One man's trek through Hollywood in the aftermath of the holocaust, the Communist hearings held by the House Un-American Activities Committee in the 1950s.
Hollywood 1956. SAMUEL WALLS, ex-fighter and one time middleweight contender for the championship of the world, wouldn’t know a Communist from a carbuncle, but he knows a dead man when he sees one, and this one is stiffer than Rock Hudson at the YMCA on free towel night. What in hell happened? Only an hour ago, Sam’s biggest concern was who Rock was slapping Oscar Mayers with: keeping Hudson in the closet and his mug off the cover of Confidential with the caption “Hollywood’s Lace Panties Boy”.
JEAN HOWARD is beautiful, smart, and a woman of means with a fashionable home in Beverly Hills. She has everything worldly one could want, but she craves a little adventure in her life. She finds it in Sam Walls, when together they open a dead man’s beat-up old satchel and pull out an ancient affidavit and a key, a key that just might put them in body bags at the morgue on North Mission Road. Pandora’s Box is open, and it’s not an invitation for sex.
The big sprawling angel with arms agape,
Beckoning the siren’s lure,
Come hither, come hither, I’m yours, she says,
I’ll make you a star, that’s sure,
But alas, she’s got no class,
She’s nothing but a lying whoore.
Hollywood, what’s not to love. But for the price of a ticket and a winter Mackinaw, I’d lam the hell out of this wicked bitch on the first Super Chief east.
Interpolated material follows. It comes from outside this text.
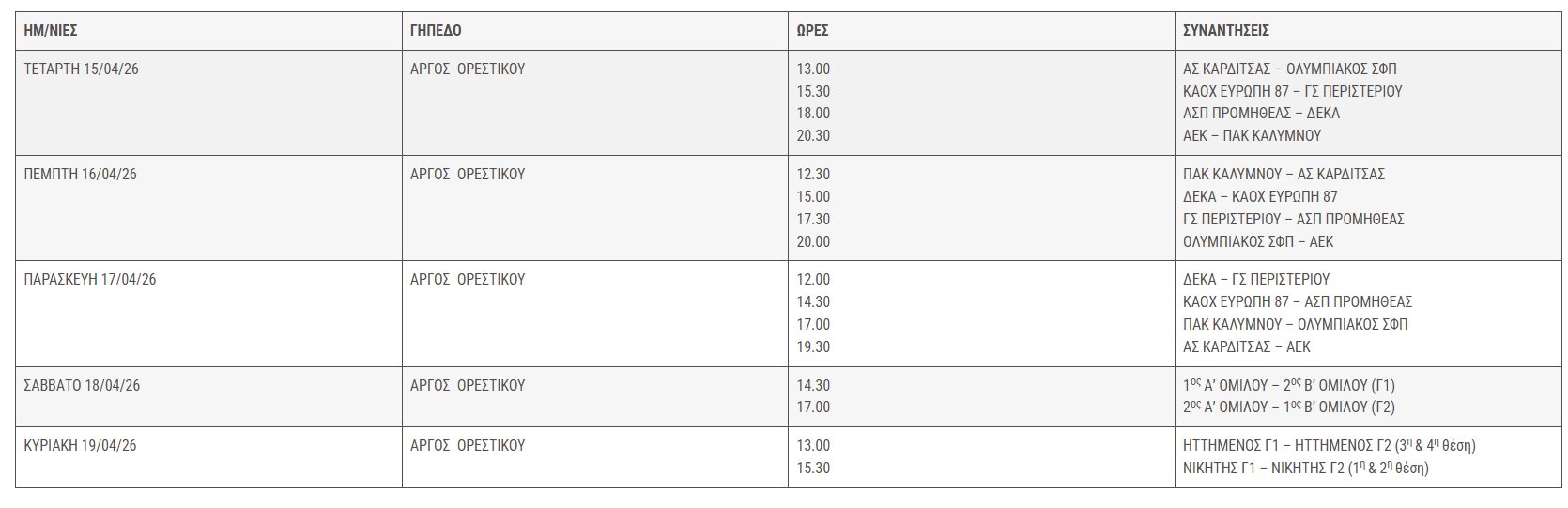Select the 12.30 time on Thursday

(813, 175)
(Sam Walls, private investigator, January 1956.)”
Yeah, I wrote that… on the outhouse wall of the Union Terminal out on Alameda. I was hacked-off when I came up short on the fare, and I meant what I said at the time—and yeah, I can read too. I was busted, flat broke, working out of the backroom of Howie Steindler’s Main Street Gym, gratis, his pleasure. Howie owed me, or at least he saw it that way. It’s like the song by one of the money-monkeys who staked a piece of my action, Frankie boy, Sinatra’s hit song, “That's Life”.
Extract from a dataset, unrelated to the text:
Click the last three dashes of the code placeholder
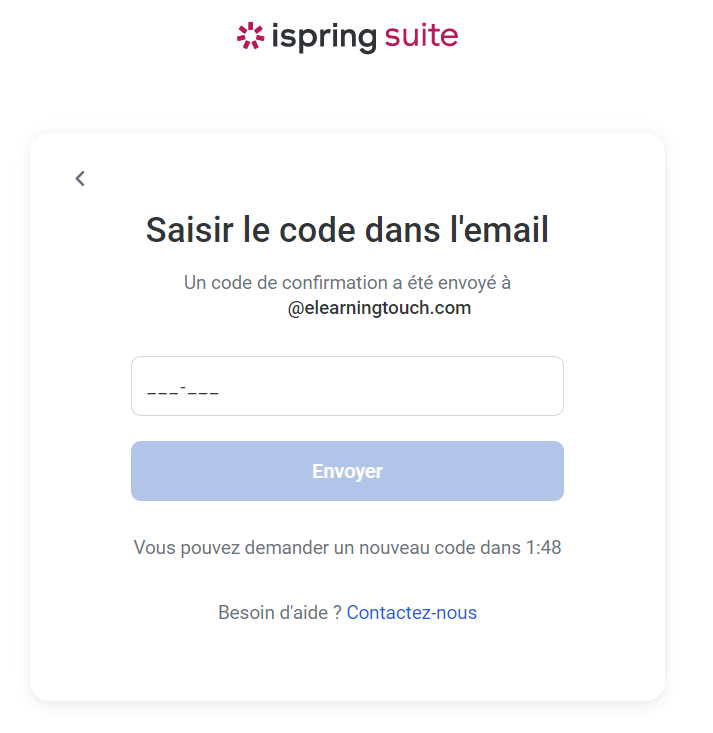The image size is (713, 733). coord(203,392)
My fight record was twenty-two wins and one loss, good enough for a middleweight title shot with Sugar Ray, but I couldn’t get a moneyed fight if I walked the “nickel”, Fifth Street, with the schmack-heads crapping heroin Popsicles. When you’re suspected of throwing a fight, and the big “secret” is yodeled up the canyon by Sinatra Box Inc., you’re dead meat, dried, drizzled and ready for the mayo. I was persona non grata on both coasts and with all the palookas in between.
I couldn’t figure it. Take Lamotta’s fight in ’47 with Billy Fox, the limey from England. Everybody in the game knew Lamotta intentionally drooled canvas, but nobody was in there saying so, and he skated, and got a later shot at the Sugarman, too— which Lamotta won. He had to do it to get his shot. Who could’ve figured I’d be any different?
I not only lost the fight game, but also any retirement perk down the pike, like Dempsey’s Bar and Grill in New York City or Sugar Ray’s Harlem Nightclub, lifetime annuities, both. I guess I could have done that, too, won the belt and taken my spot on easy street if not for Sinatra’s connection, Giancana—but that’s a hard biscuit for another porridge.
This morning had me jogging down Main Street to the gym. The battery in my old Chevy had cranked its last amp the night before, and I’d left the car where it sat. Howie said he’d have a new battery put in, and not to worry about the money, he had some work for me. I figured the jog would get me warmed up since that “work” was probably a fight.